**EXERCISE INSTRUCTIONS**
- A) In the Magic Johnson article, which team beat the Lakers in the Finals during the 1990-91 season?
- B) Pull out the passage of the Magic Johnson article from "Two things are" up to and including "diagnosis like this.", copied word for word.

**READING PASSAGE**
####################

Sunday, August 7, 2011

20 years later, Magic Johnson still regrets retiring from the Lakers

Nearly 20 years after learning that he had tested HIV-positive, and 20 years after his initial retirement from the Los Angeles Lakers, Magic Johnson has a major regret. He wishes he hadn't retired from the Lakers directly after learning of his diagnosis. And, knowing what we know now about the virus, he's probably right. Magic could have kept playing.

Two things are important to remember, 20 years later. First, to the uninitiated, testing positive for HIV back in 1991 seemed like a sure death sentence. I recall sports-talk radio hosts, not shock jocks, hoping Magic would survive long enough to see his NBA friends play in the 1992 Olympics some 10 months later. Even though a goodly chunk of the public knew that, with proper attention, Magic wasn't putting teammates or opponents at risk by playing NBA hoops with HIV, retirement seemed like the only possible step after a diagnosis like this.

Secondly, though he was by no means the transition demon that helped lead the Showtime Lakers to five championships in the 1980s, Magic was still playing brilliant basketball. He contributed a PER of over 25 during the Lakers' 1990-91 season, a campaign that saw his team fall in the Finals to the Chicago Bulls. Johnson averaged over 19 points with 12.5 assists and seven rebounds a game, numbers made all the more impressive when you find out that the Lakers worked the third-slowest pace in the NBA that season. He wasn't in his prime, but he was just a half of a half-step removed from his prime. And that's Magic Johnson's prime that we're talking about.

####################

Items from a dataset
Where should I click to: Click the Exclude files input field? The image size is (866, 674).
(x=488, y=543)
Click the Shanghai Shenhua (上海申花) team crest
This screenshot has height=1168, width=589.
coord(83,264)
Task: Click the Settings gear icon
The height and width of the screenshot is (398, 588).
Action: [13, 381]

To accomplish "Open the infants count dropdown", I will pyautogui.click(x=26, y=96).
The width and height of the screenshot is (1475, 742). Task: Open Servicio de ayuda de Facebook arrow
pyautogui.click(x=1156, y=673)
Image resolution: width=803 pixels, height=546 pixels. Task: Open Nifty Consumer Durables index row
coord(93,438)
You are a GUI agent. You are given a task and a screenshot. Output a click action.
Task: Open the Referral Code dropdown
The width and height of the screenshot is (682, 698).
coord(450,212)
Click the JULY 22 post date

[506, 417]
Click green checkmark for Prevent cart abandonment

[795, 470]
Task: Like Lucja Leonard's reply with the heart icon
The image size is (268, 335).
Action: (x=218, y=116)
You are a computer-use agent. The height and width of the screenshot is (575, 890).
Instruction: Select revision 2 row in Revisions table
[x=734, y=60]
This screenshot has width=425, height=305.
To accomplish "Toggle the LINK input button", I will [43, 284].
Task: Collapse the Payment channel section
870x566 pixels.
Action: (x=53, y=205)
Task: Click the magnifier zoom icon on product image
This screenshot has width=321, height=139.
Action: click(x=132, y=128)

####################

**SOLUTIONS BY TASK**
- A) The Chicago Bulls.

- B)
Two things are important to remember, 20 years later. First, to the uninitiated, testing positive for HIV back in 1991 seemed like a sure death sentence. I recall sports-talk radio hosts, not shock jocks, hoping Magic would survive long enough to see his NBA friends play in the 1992 Olympics some 10 months later. Even though a goodly chunk of the public knew that, with proper attention, Magic wasn't putting teammates or opponents at risk by playing NBA hoops with HIV, retirement seemed like the only possible step after a diagnosis like this.